Sebelum kedatangan bangsa-bangsa Barat seperti Portugis, Spanyol, Belanda
dan Inggris, di Indonesia telah ada agama yang dianut oleh penduduk pribumi yang
telah lama hadir di Indonesia seperti, agama Hindu, agama Budha, agama Islam.
Agama-agama tersebut telah dianut oleh rakyat Indonesia jauh sebelum kedatangan
orang-orang Barat/Kristen ke Indonesia. Setiap
agama pasti berkeinginan menyebarkan agamanya, seperti yang dilakukan oleh
agama Islam, sebagai bukti cukup banyak kerajaan yang bercorak Islam. Akan
tetapi masih ada daerah-daerah yang belum begitu mengenal Islam (terbukti dari
sejarah) seperti, Maluku, Ambon, Irian Jaya, Medan dan lain-lain. “Oleh karena
itu kedatangan Kristen, baik itu Kristen Katolik, dan Protestan, yang dibawa
oleh Spanyol, Portugis, dan Belanda, telah banyak dianut oleh daerah-daerah
yang masih sedikit menganut agama Islamnya”[8].
“Pada
abad XVI tahun 1511 Portugis dan Spanyol
datang ke Indonesia dengan tujuan berdagang, Portugis dan Spanyol menganut
agama Kristen Katolik.

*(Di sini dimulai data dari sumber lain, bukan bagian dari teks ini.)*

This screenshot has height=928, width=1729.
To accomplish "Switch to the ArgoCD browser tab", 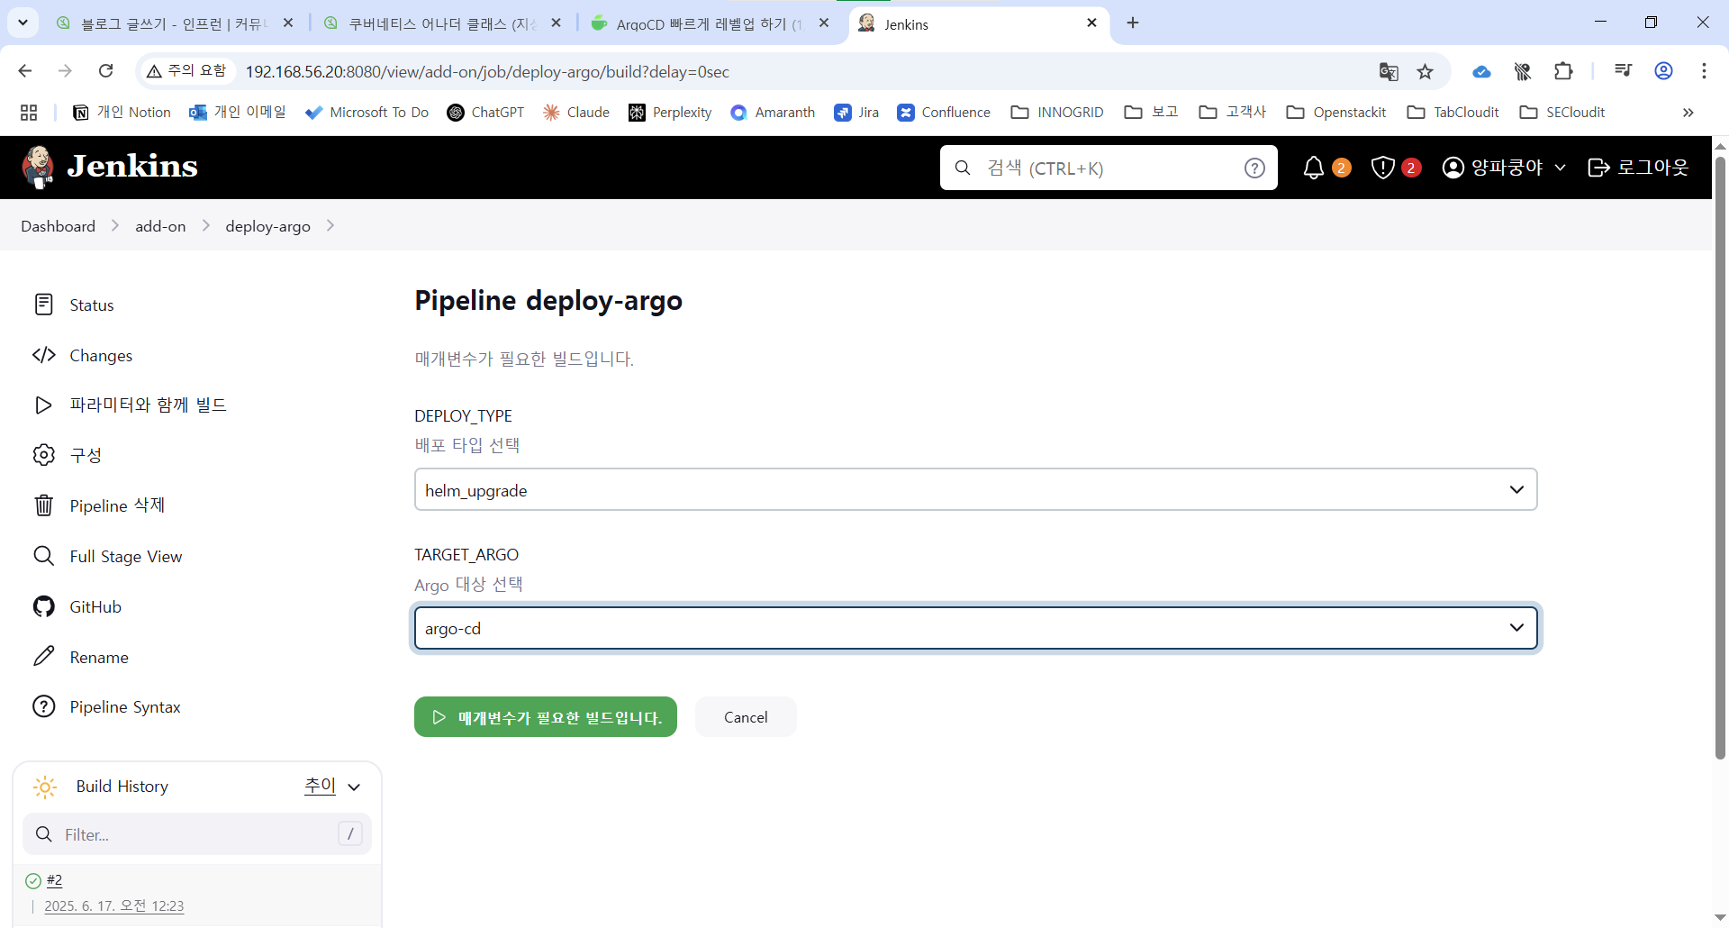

Mereka menyebarkan agama Kristen Katolik kepada rakyat
Indonesia pada wilayah-wilayah yang belum banyak menganut agama Islam, sehingga
penyebaran agama Kristen berhasil dan banyak rakyat Indonesia yang masuk
Kristen Katolik, dan pada akhir abad XVI tahun 1512 sudah berdiri beberapa
gereja seperti di Minahasa, Sangir dan Talaud. Kemudian disusul kedatangan
Belanda ke Indonesia, yaitu pada tahun 1596, yang membawa Kristen Protestan.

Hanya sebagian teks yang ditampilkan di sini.